THE POPULATION CENSUS AS A TIME MACHINE
The demographic history of a population is
inscribed in its age distribution.
A population census is a “snapshot” of a population at a point in time. How can it tell us about the past? The answer is the demographer's secret weapon: Age.
“Time-plotting” is a method of deriving long term historical trends from population census data by using age as a proxy for historical time. It also provides a method for assessing the quality of census data. Let's look at three examples that show its power.
CHILDREN EVER BORN: UNITED STATES
Demographer Norman B. Ryder observed long ago that completed fertility for a birth cohort may be regarded as an estimate of the period total fertility rate at the time the cohort reaches its mean age at childbearing.
This suggests that mean numbers of children ever born to women over age 50 years may be used to study historical fertility trends. The United States censuses of 1910 and 1940-1980 provide a useful test of this idea.
Table 1 shows some conveniently available data. Because we expect most women to complete childbearing by age 45, the table includes women aged 45-49 years.
Mean children ever born to native white women:
United States censuses of 1910 and 1940-1980
Census year Age 1910 1940 1950 1960 1970 1980 45-49 4.14 2.72 2.25 2.20 2.63 2.99 50-54 4.37 2.84 2.45 2.14 2.40 2.86 55-59 4.68 2.99 2.69 2.24 2.21 2.65 60-64 4.70 3.05 - 2.46 2.17 2.42 65-69 4.85 3.22 - 2.68 2.28 - 70-74 4.88 3.38 - 2.90 2.47 - 75-79 - - - 3.05 2.68 - 80-84 - - - 3.09 2.84 -
Consider first the 1970 census numbers. The average age of 45-49 year old women is 47.5 years. Taking the mean age at childbearing to be 30 years, the women in this cohort reached their mean age at childbearing, on the average,
47.5 − 30 = 17.5 years prior to the census reference time. The census reference time is the beginning of 1 April. In decimal terms this is
(31+28+31)/365 = 0.247.
The women in this cohort therefore reached their mean age at childbearing at time
1970.247 − 17.5 = 1952.747. The 2.63 children per woman for these women is plotted at this time. The three-places-after-the-decimal precision is of course overkill for plotting; its value is allowing us to recover dates from times so expressed.
Because moving up 5 years in age corresponds to moving back 5 years in time, the means for older age groups are plotted at 1947.8, 1942.8, and so on back to 1922.8. The result is shown in Figure 1.
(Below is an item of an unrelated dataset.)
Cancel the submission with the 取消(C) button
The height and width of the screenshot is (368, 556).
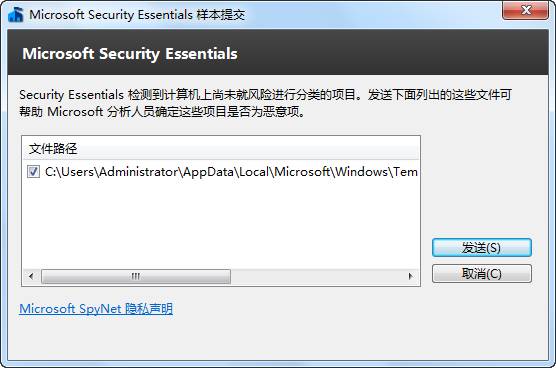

Time Plot of Mean Children Ever Born: 1970 US Census
Applying the same procedure to the other censuses gives Figure 2. The plots from the different censuses will agree if the estimates are accurate. Deteriorating quality of reporting of children ever born as women get older will be revealed by discrepancies between the plots.
Time Plot of Mean Children Ever Born: United States
Censuses of 1910, 1940, 1950, 1960, 1970 and 1980
The consistency of the plots is very good indeed. There is almost no indication of deterioration of reporting of children ever born with increasing age. The greatest difference in the cohort comparisons is for women aged 70-74 years in 1960 with women aged 80-84 years in 1970, and this difference is only 2%.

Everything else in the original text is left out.